-------- Entnommene Einträge

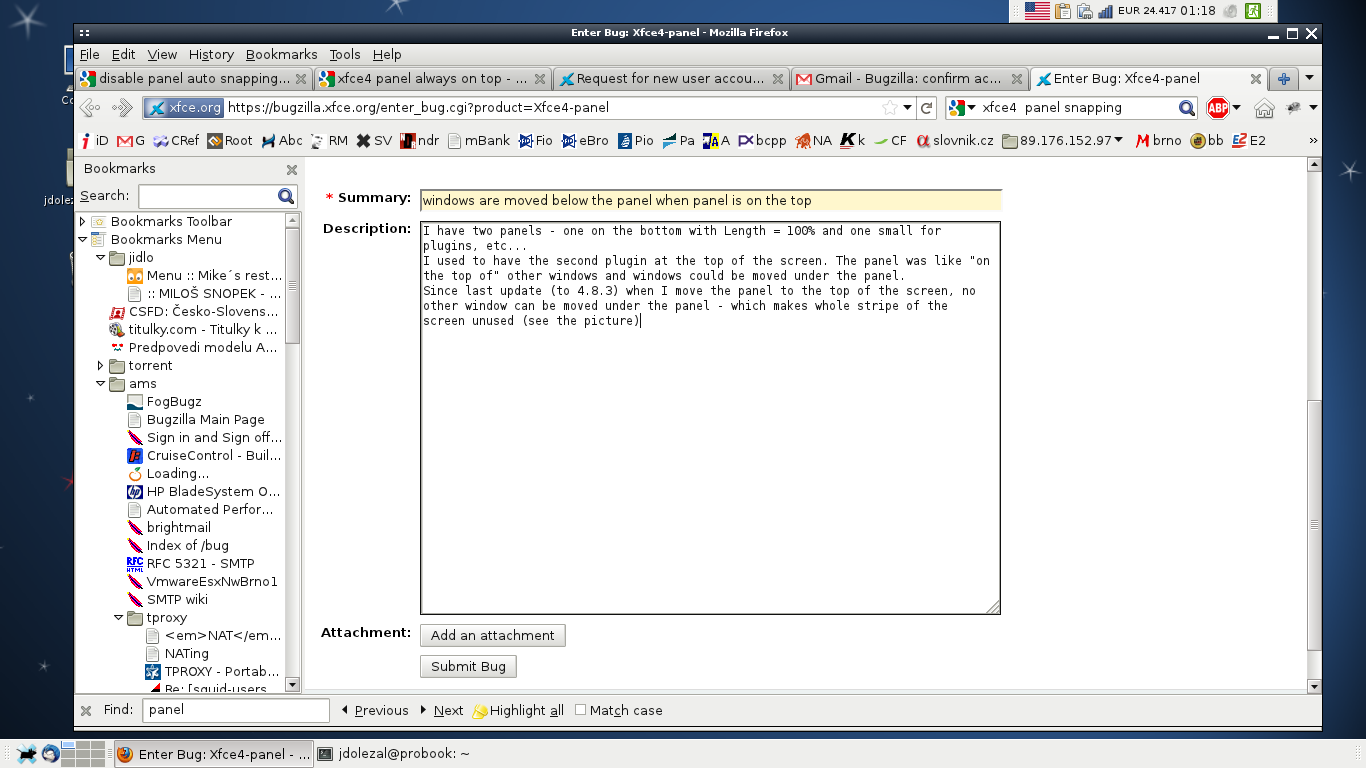Collapse the jidlo bookmarks folder
Image resolution: width=1366 pixels, height=768 pixels.
101,258
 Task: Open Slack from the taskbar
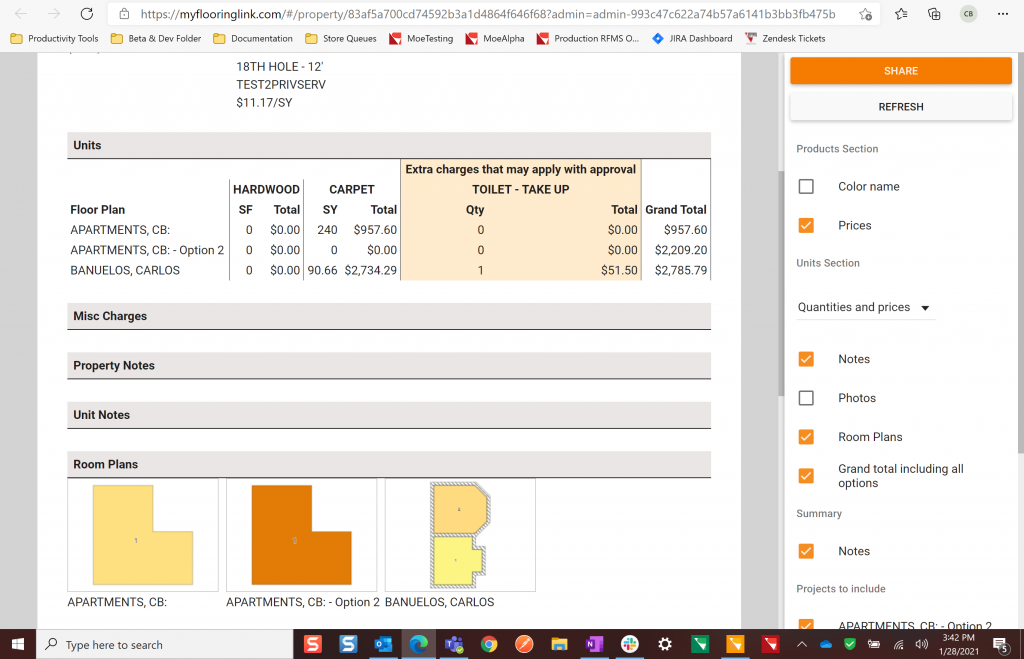point(630,644)
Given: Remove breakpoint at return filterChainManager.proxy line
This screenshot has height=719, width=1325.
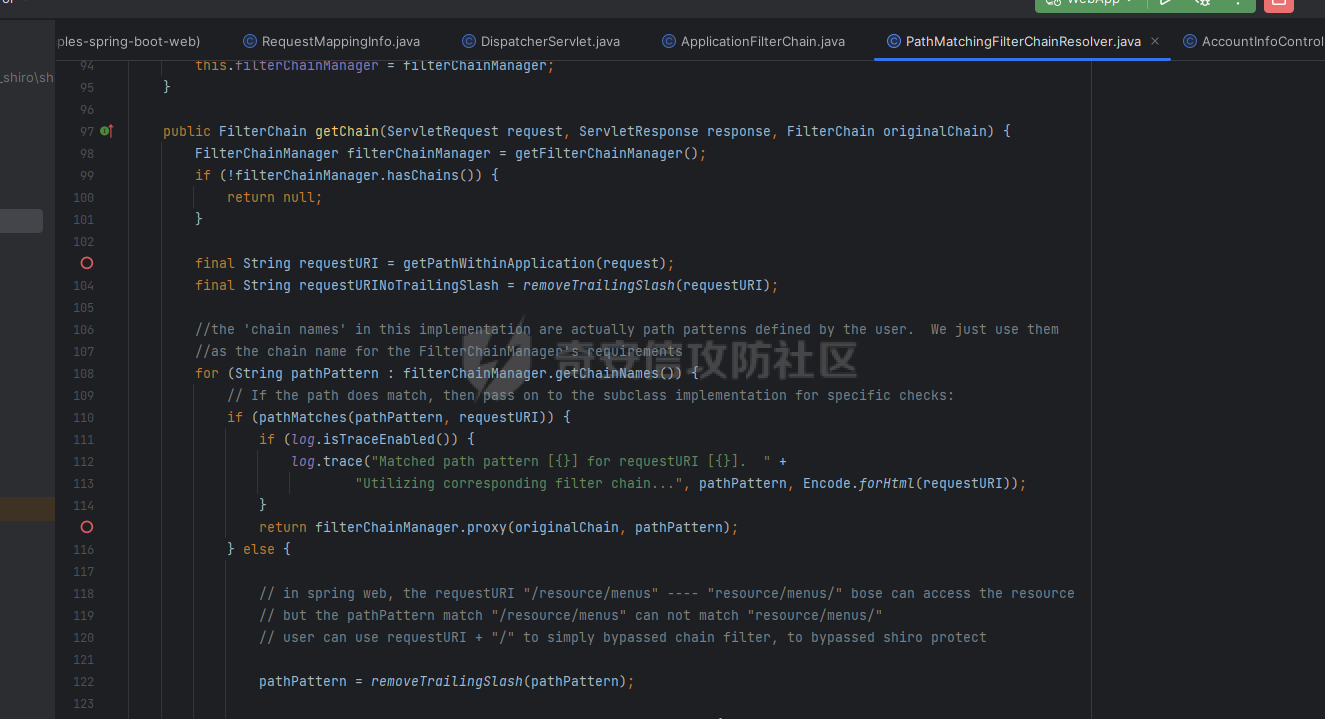Looking at the screenshot, I should [x=87, y=527].
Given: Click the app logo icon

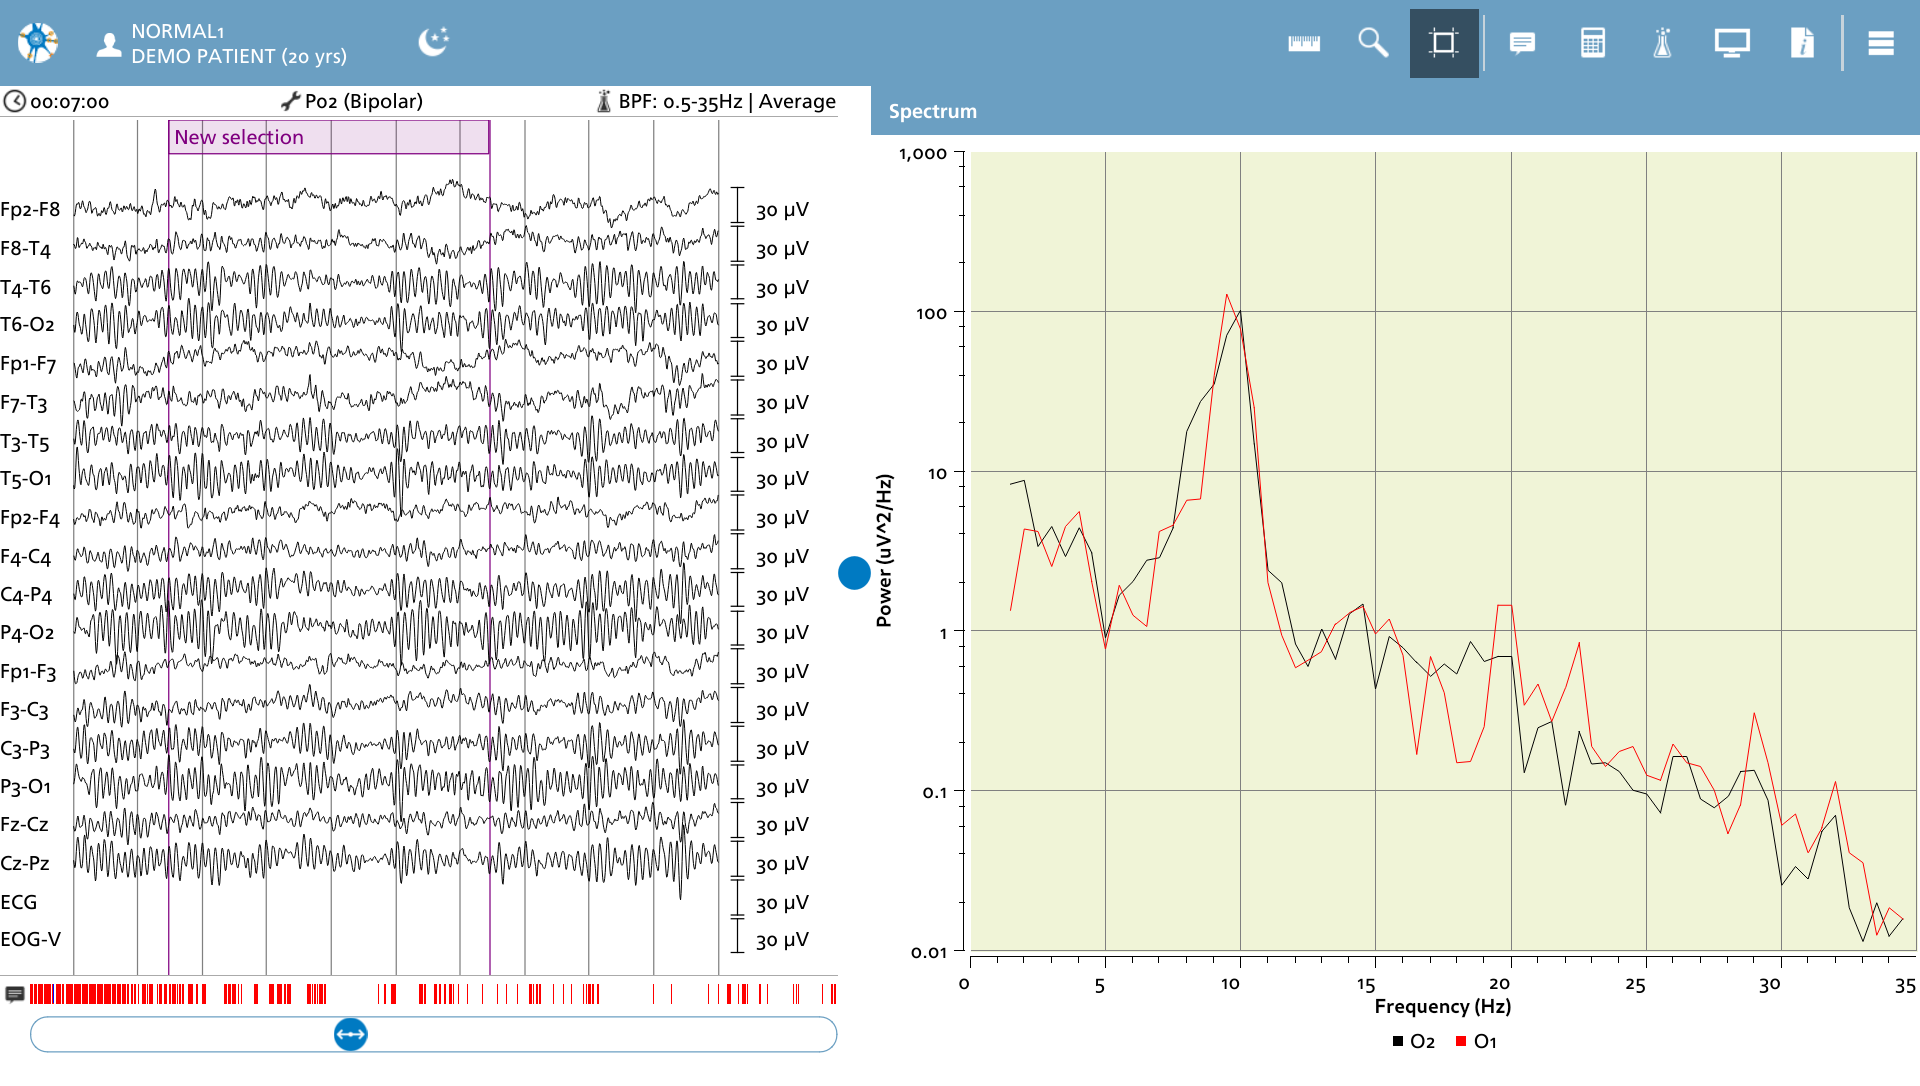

----------------

## Gestellte Aufgabe
Entnimm den Einträgen sämtliche Zeilen und gib sie Wort für Wort unverändert wieder, jedoch ohne die Bilder.

## Ergebnis der Übung
Collapse the jidlo bookmarks folder
Image resolution: width=1366 pixels, height=768 pixels.
101,258
 Task: Open Slack from the taskbar
point(630,644)
Given: Remove breakpoint at return filterChainManager.proxy line
This screenshot has height=719, width=1325.
Looking at the screenshot, I should [x=87, y=527].
Given: Click the app logo icon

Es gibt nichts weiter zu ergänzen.